3 octobre 2002 |
Si Léon Dion, Gérard Bergeron et Fernand Dumont,
des professeurs qui ont marqué et fait rayonner l'Université
Laval pendant plusieurs décennie, posaient aujourd'hui
leur candidature à la Faculté des sciences sociales,
seraient-ils embauchés? Guy Laforest, pour un, en doute.
Ce professeur au Département de science politique, comme
les deux autres conférenciers invités à débattre,
la semaine dernière, des politiques éducationnelles
du troisième millénaire, dans le cadre d'une chaire
publique organisée par l'Association des étudiants
et étudiantes de Laval inscrits aux études supérieures
(AÉLIES), dénonce la rigidité actuelle des
règles régissant l'embauche de professeurs à
l'Université Laval.
Selon Guy Laforest, l'Université a trop tendance à
se soumettre aux dictats élaborés dans les "contrats
de performance" ou par les organismes subventionnairse de
recherche. Ce faisant, celle-ci, qui devrait normalement se placer
au-dessus de la mêlée sans pour autant devenir une
tour d'ivoire, adopte une vision trop utilitaire dans ses politiques
de renouvellement du corps professoral. De son côté,
Martin Maltais, chercheur et étudiant au doctorat en administration
et évaluation en éducation - et candidat officiel
dans la présente course au rectorat - dénonce la
rigidité de l'Université face aux mutations de la
société. "On continue à gérer
la machine avec de vieux outils, affirme-t-il. En plus, la génération
précédente semble atteinte du syndrome d'immortalité."
La relève en arrache
Le débat a clairement fait ressortir les frustrations
des jeunes chercheurs face aux difficultés d'embauche à
l'Université. Martin Maltais et Nicolas Brisson, étudiant
à l'UQAC Québec et président de la Fédération
des étudiants universitaires du Québec (FEUQ), souhaitent
ainsi qu'on fasse davantage de place aux nouveaux venus.
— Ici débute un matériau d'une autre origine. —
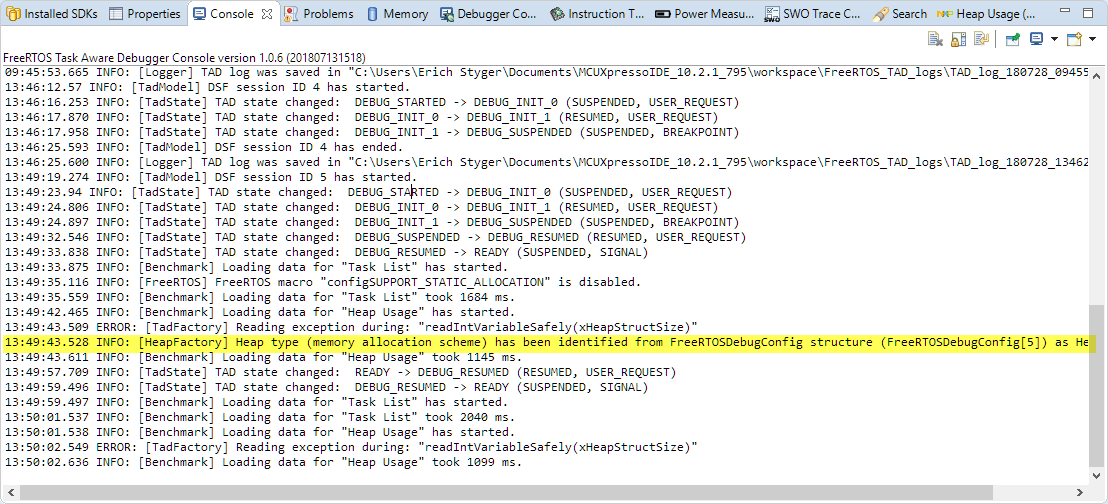Open the Instruction Trace tab
The image size is (1108, 504).
598,14
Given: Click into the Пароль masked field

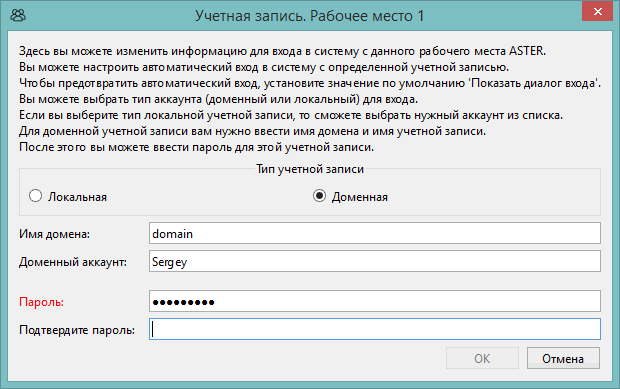Looking at the screenshot, I should click(x=374, y=301).
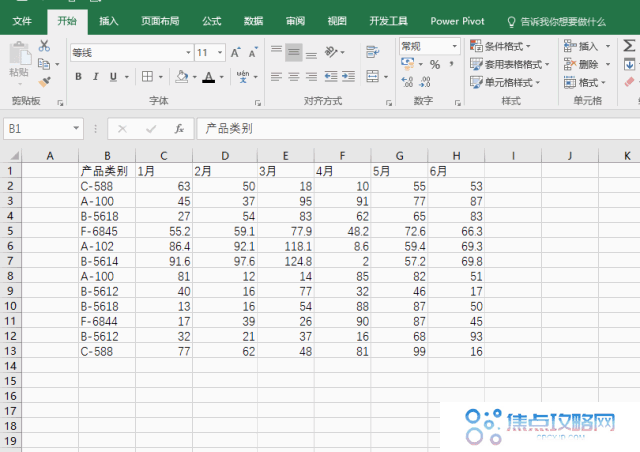This screenshot has width=640, height=452.
Task: Click the 条件格式 button
Action: coord(502,46)
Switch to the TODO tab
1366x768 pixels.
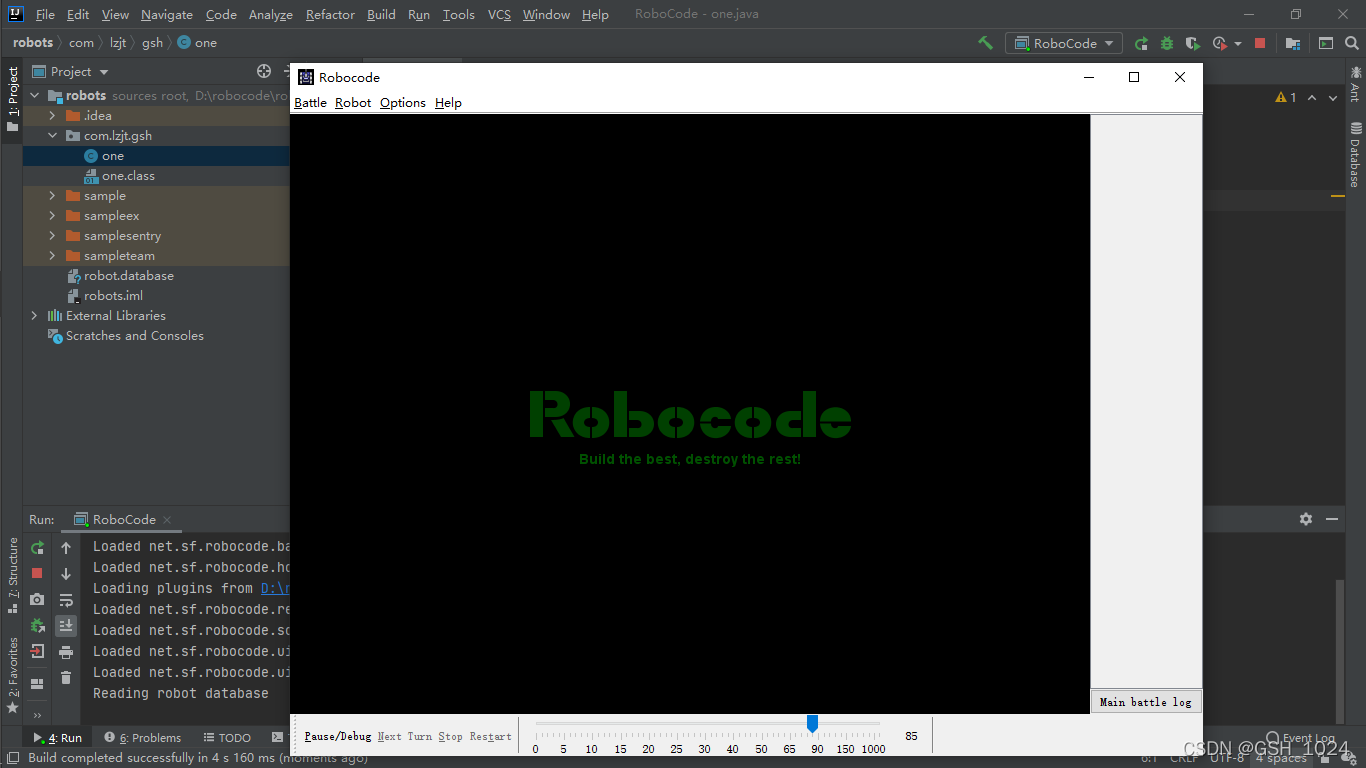(x=227, y=737)
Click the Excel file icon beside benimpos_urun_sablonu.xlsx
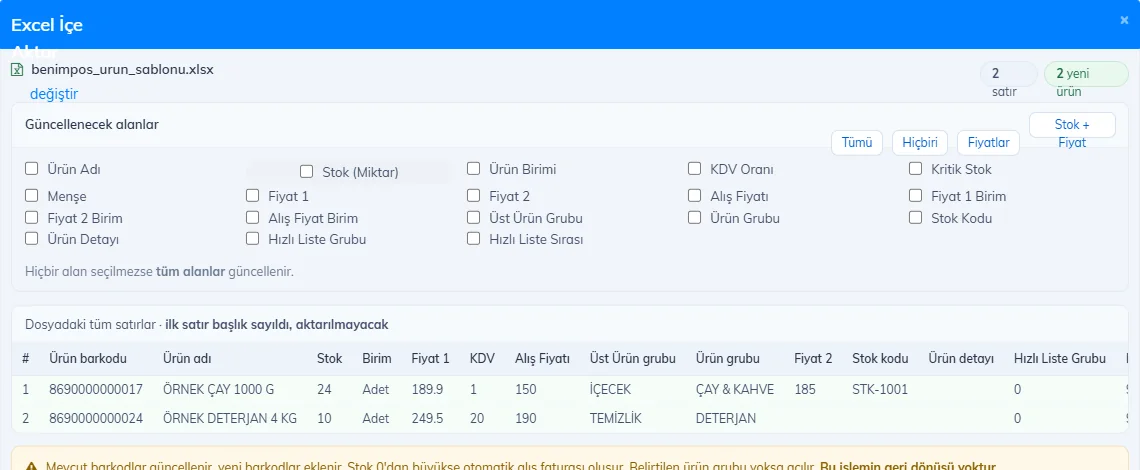This screenshot has height=470, width=1140. click(17, 71)
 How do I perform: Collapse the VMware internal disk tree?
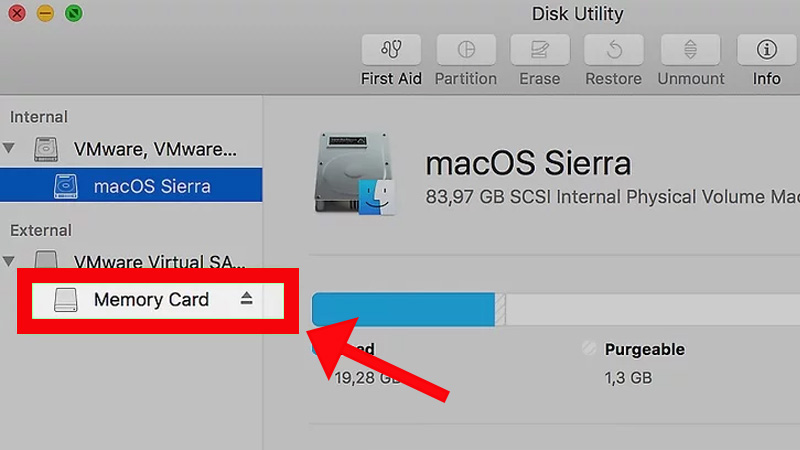pyautogui.click(x=10, y=149)
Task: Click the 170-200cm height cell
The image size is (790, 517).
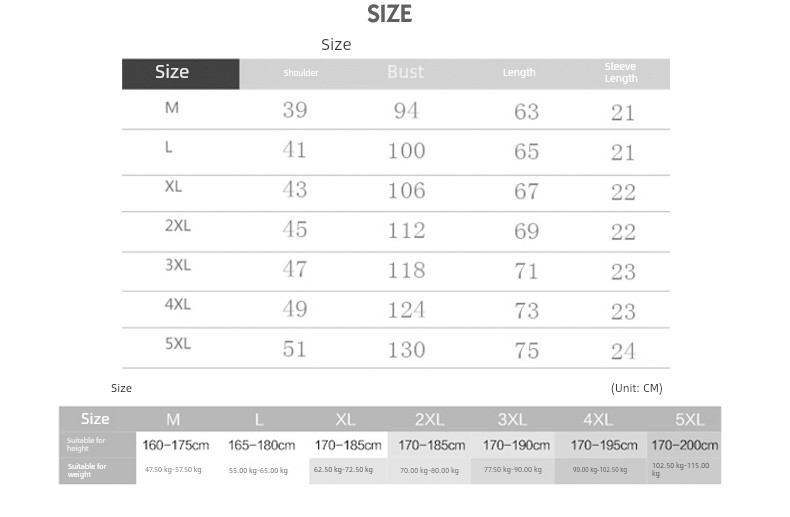Action: 685,445

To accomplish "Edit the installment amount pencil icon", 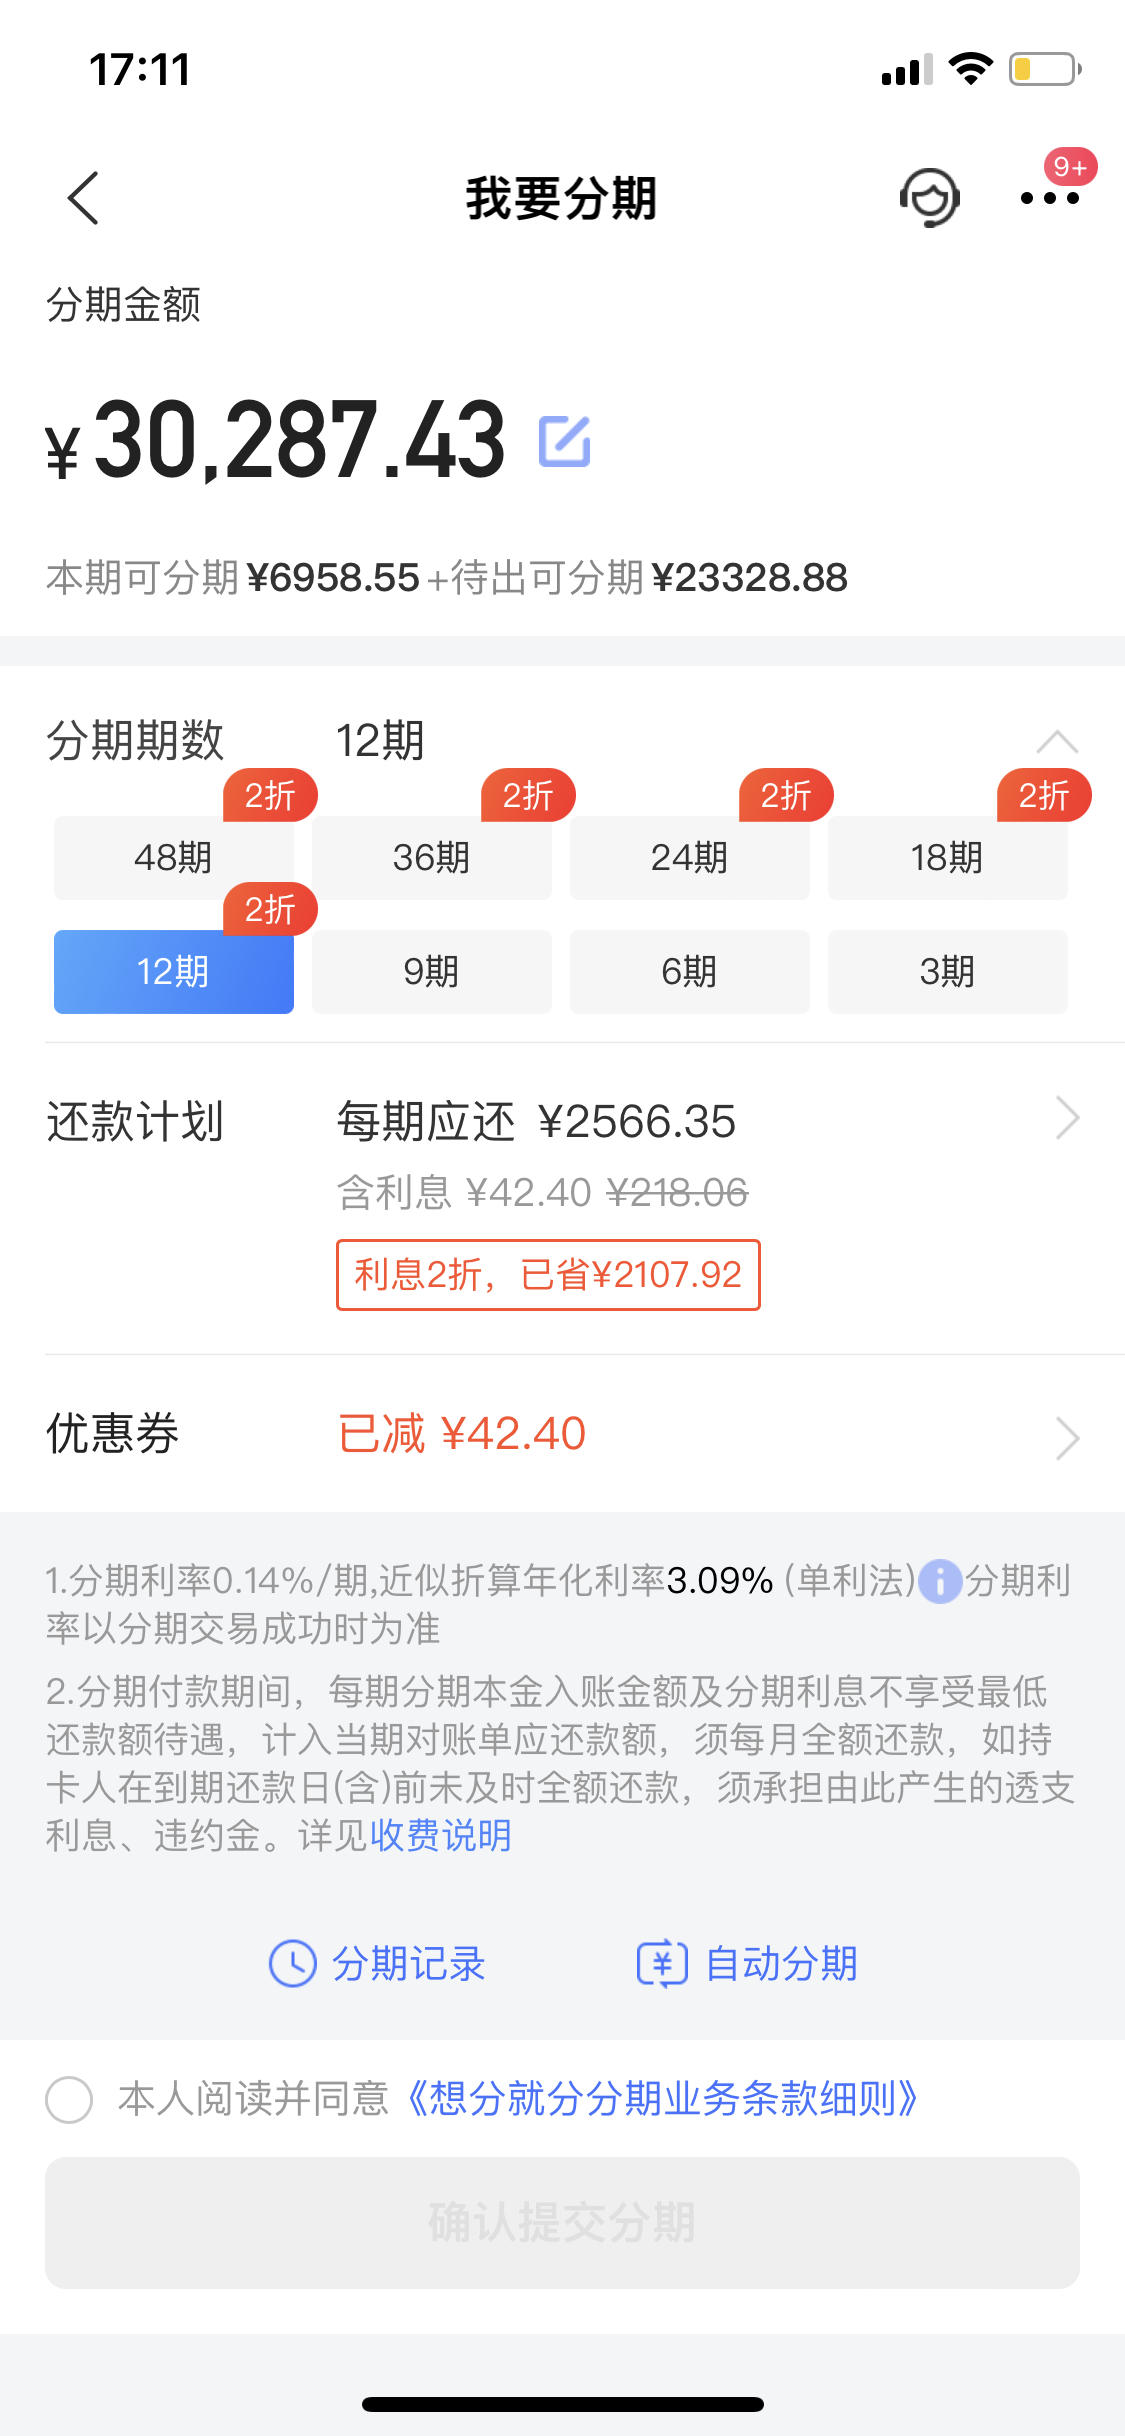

Ils appellent
de leurs vux la mise en place de mécanismes pour faciliter
la passation de pouvoirs, comme le tutorat. Grâce à
des programmes adaptés, les nouveaux retraités disposeraient
de plusieurs mois pour former un nouveau professeur et l'initier
progressivement à ses dossiers. Les conférenciers
invités à la Chaire publique de l'AELIÉS
ont en effet unanimement remis en cause la rigidité des
établissements universitaires, qui se privent d'un capital
de connaissances important en remerciant trop rapidement les retraités,
tout en réduisant les embauches.
Selon Martin Maltais, ce phénomène s'explique en
partie par la méconnaissance que les administrateurs ont
des besoins réels de l'Université. "La moitié
des membres du Conseil d'administration de l'Université
Laval viennent de l'extérieur, remarque-t-il. Ils en connaissent
peu de choses." À l'entendre, il devient pourtant
primordial d'expliquer les besoins en éducation aux bailleurs
de fonds, une responsabilité qui incombe directement à
l'Université. Les chiffres présentés par
Guy Laforest démontrent hors de tout doute l'urgence d'agir.
Si les dépenses en santé représentaient auparavant
20 % des dépenses du gouvernement du Québec, ce
secteur en accapare 40 % aujourd'hui. Une croissance qui s'exerce
sans doute aux dépens des investissements en éducation.
Ce qui fait dire à Nicolas Brisson que "la société
ne se prépare pas à l'avenir, mais à la retraite."